The US defense secretary Ashton Carter landed Kabul on Friday for an unannounced visit. During the visit which would be probably the last one of Mr. Carter as the Pentagon chief, he met Afghan President Ashraf Ghani and is scheduled to speak to the American troops at the Bagram Air Base.

In a joint press briefing with President Ghani, Carter reassured Afghan people that his country will “remain committed” to Afghanistan.

The United States currently has 8,900 soldiers in the war-torn country mostly involved in training and advising of the Afghan security forces after the end of their combat mission at the end of 2014.

The remarks are stated by the senior US official while the security has got worsened this year with the intensity in the Taliban’s attacks. The insurgents now threaten people’s lives more than any time in the past.

He made the comments amid questions about what would be President-elect Donald Trump’s foreign policy mean for Afghanistan.

Besides, the incumbent president Barack Obama said recently that the US could not eliminate Taliban militants and end violence in Afghanistan. The statement disappointed Afghan people who think that the war would continue in their country despite the foreign troops’ presence.

If the international community especially the United States are serious to their commitments, they are asked to dry up the resources of terrorism which everybody knows are beyond the borders of Afghanistan.

This would be a waste of time and waste of finance and troops to pursue terrorism in the Afghan towns or villages.
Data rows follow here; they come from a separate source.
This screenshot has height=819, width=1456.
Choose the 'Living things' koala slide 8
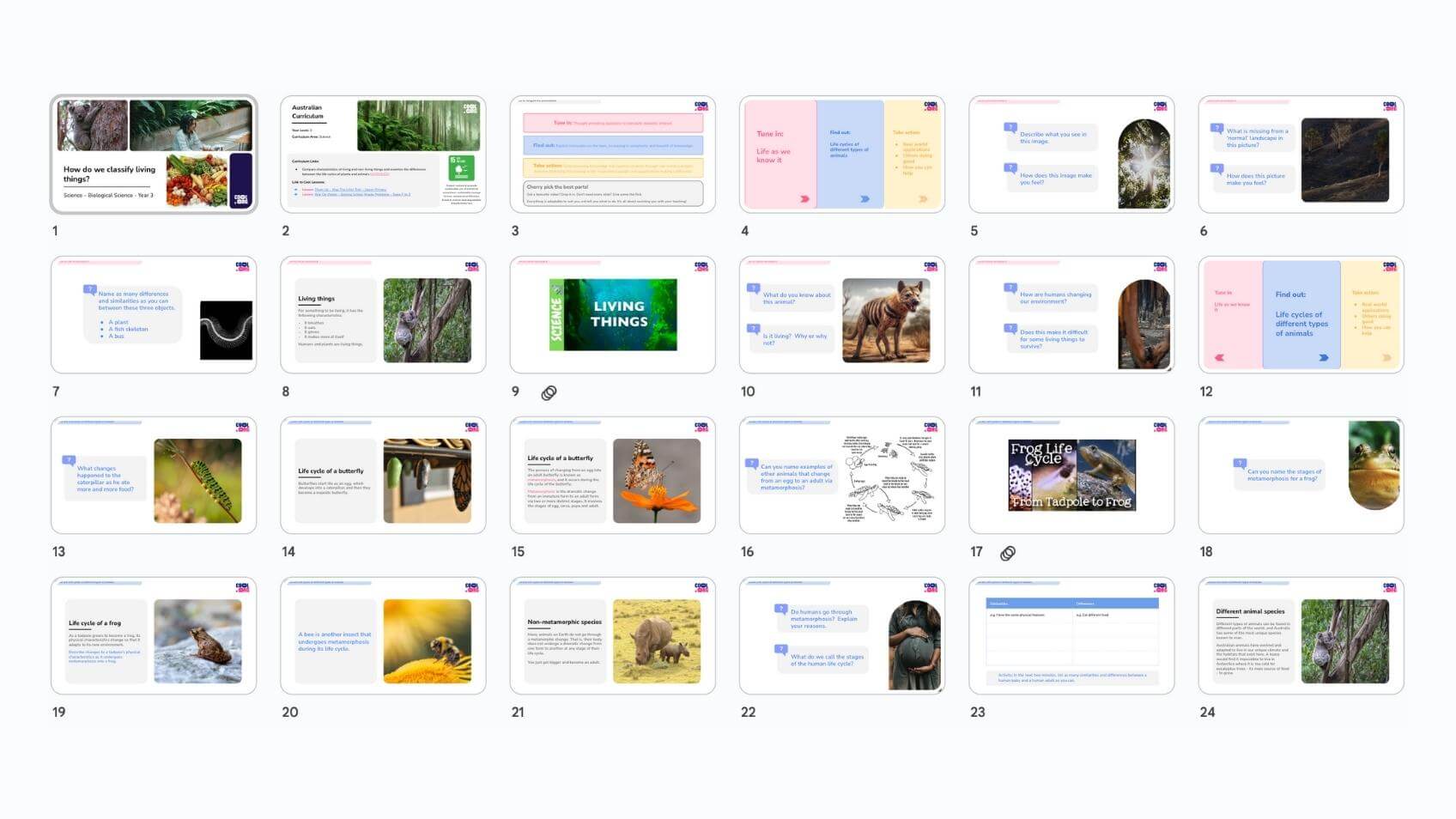383,315
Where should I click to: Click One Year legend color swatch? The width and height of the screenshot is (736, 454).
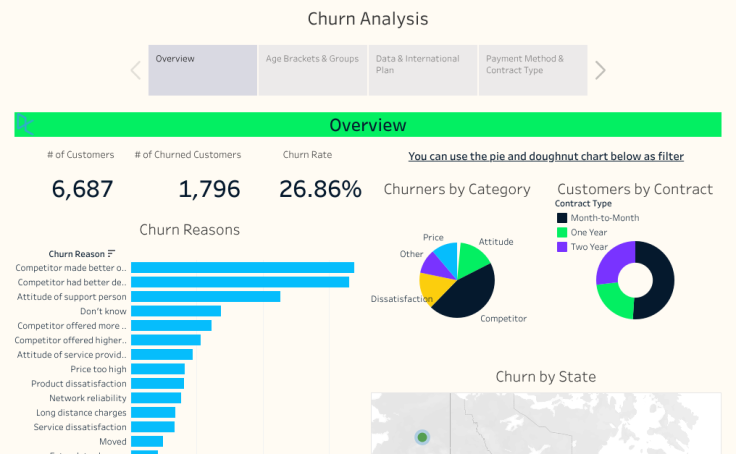(x=562, y=232)
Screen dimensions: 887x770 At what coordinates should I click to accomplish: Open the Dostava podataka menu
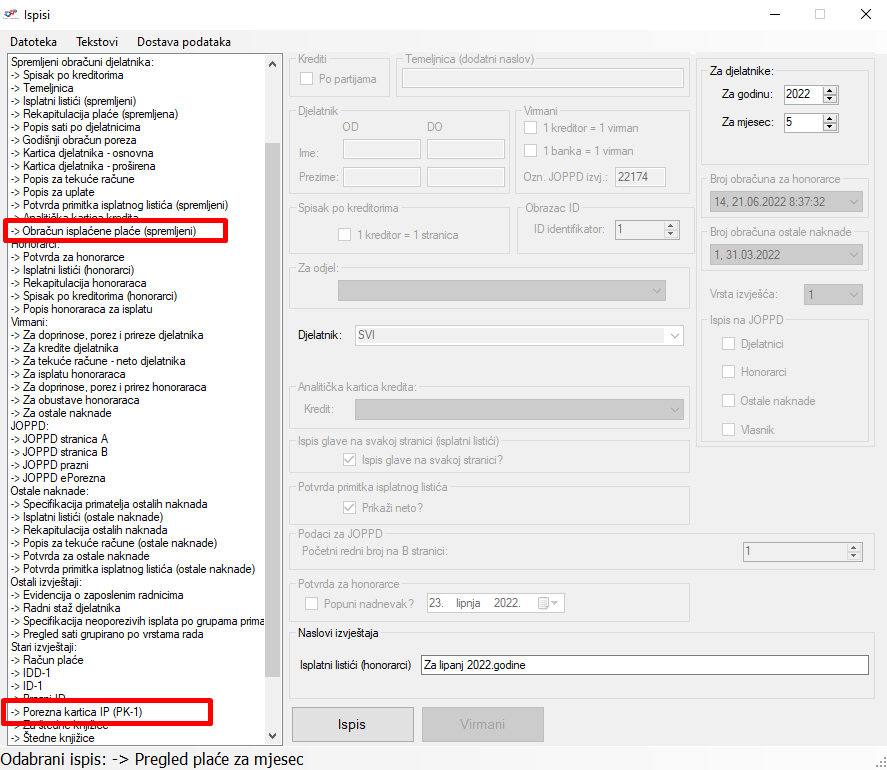184,42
Both Obama and Trump each by their turns should pressure Pakistan to abandon sheltering and assisting Taliban and join the world community by cooperating with Afghan government and people in the counter terrorism.
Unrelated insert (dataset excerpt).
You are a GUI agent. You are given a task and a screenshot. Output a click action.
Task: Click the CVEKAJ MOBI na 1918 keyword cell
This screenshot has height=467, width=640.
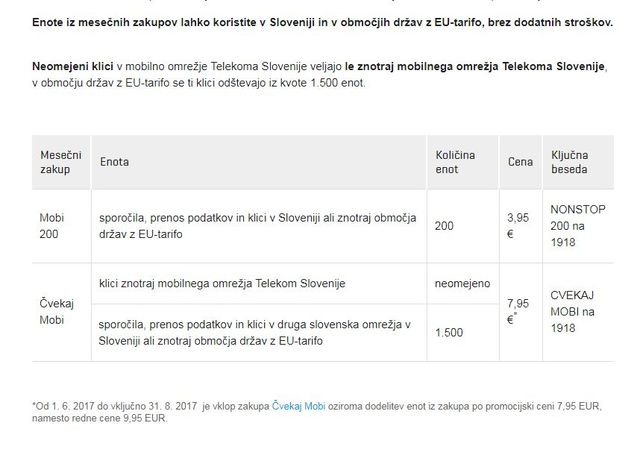coord(578,312)
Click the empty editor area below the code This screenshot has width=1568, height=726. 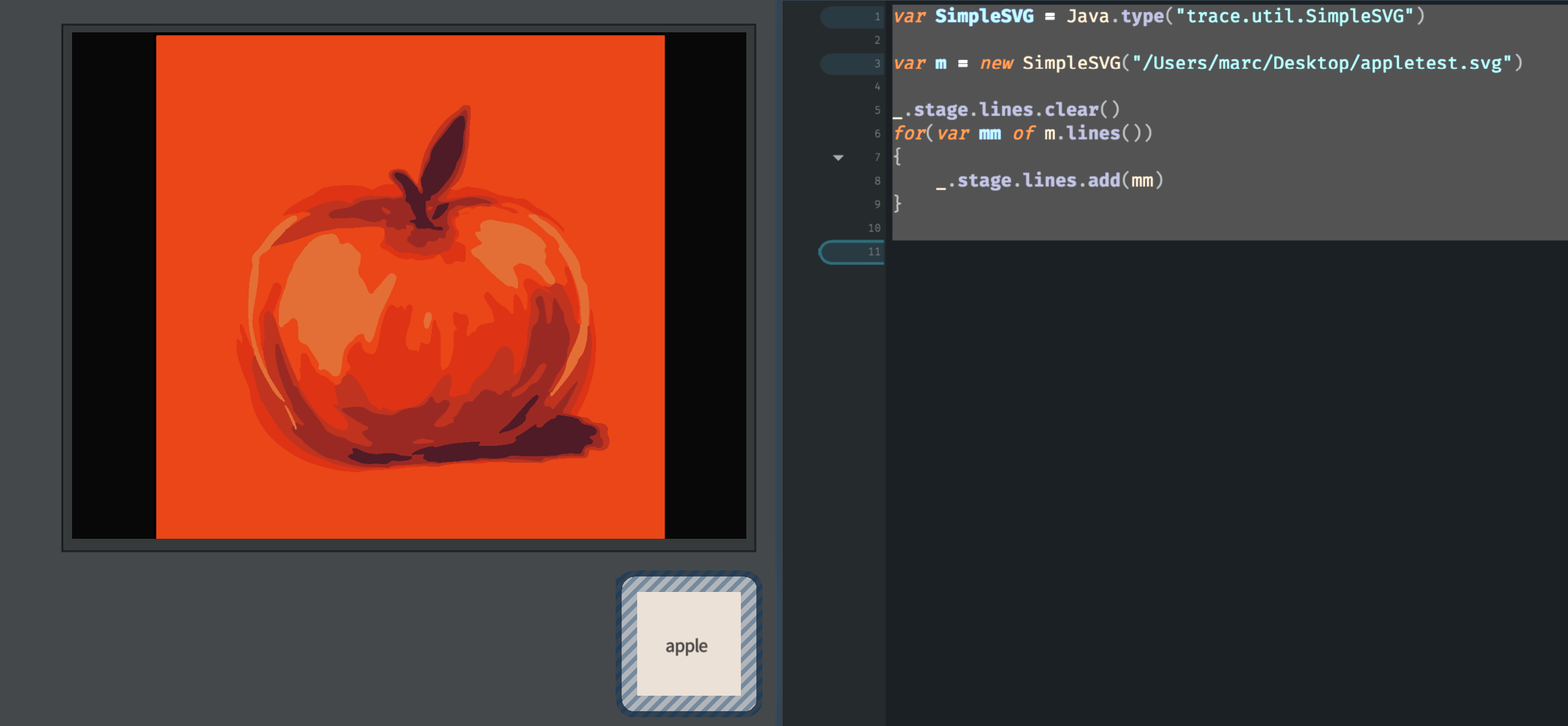[x=1212, y=471]
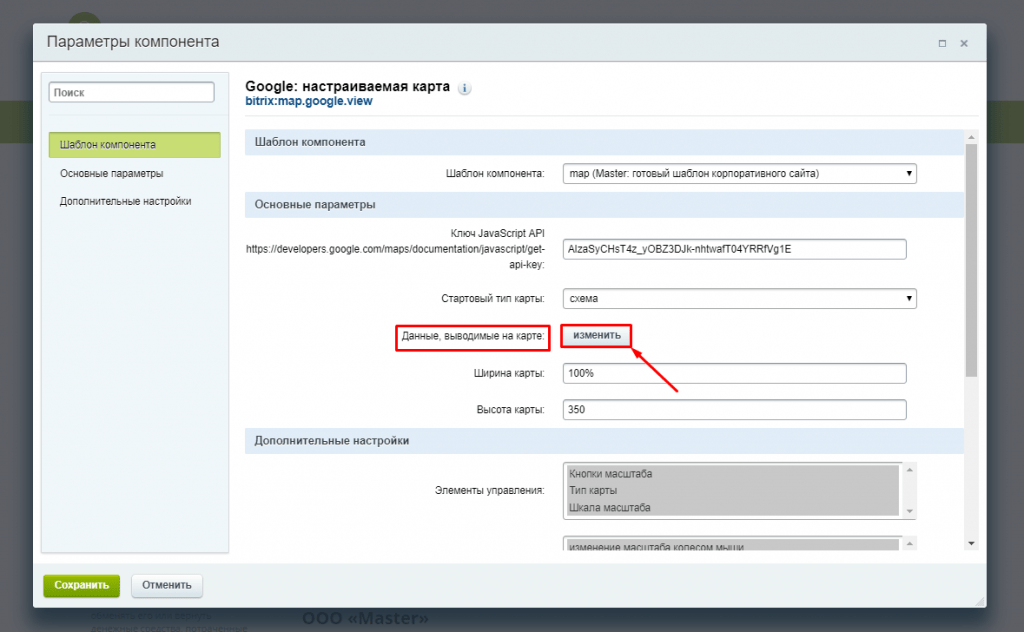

Afghans are giving sacrifice for the past decade and half for the so-called ‘war on terror’, while the main sources of terrorism are safe in our neighboring country.

The real commitment is to cut off the roots of terrorism, not to keep war inflammable inside Afghanistan. We appreciate the US and other countries’ for what they did in Afghanistan. They helped us rebuild our national army and police, as well as other government institutions, but in the fight against terrorism, they should listen to the voice of Afghan people and statesmen.

We hope the next chief of the White House will pay more attention in ending the war of attrition in Afghanistan.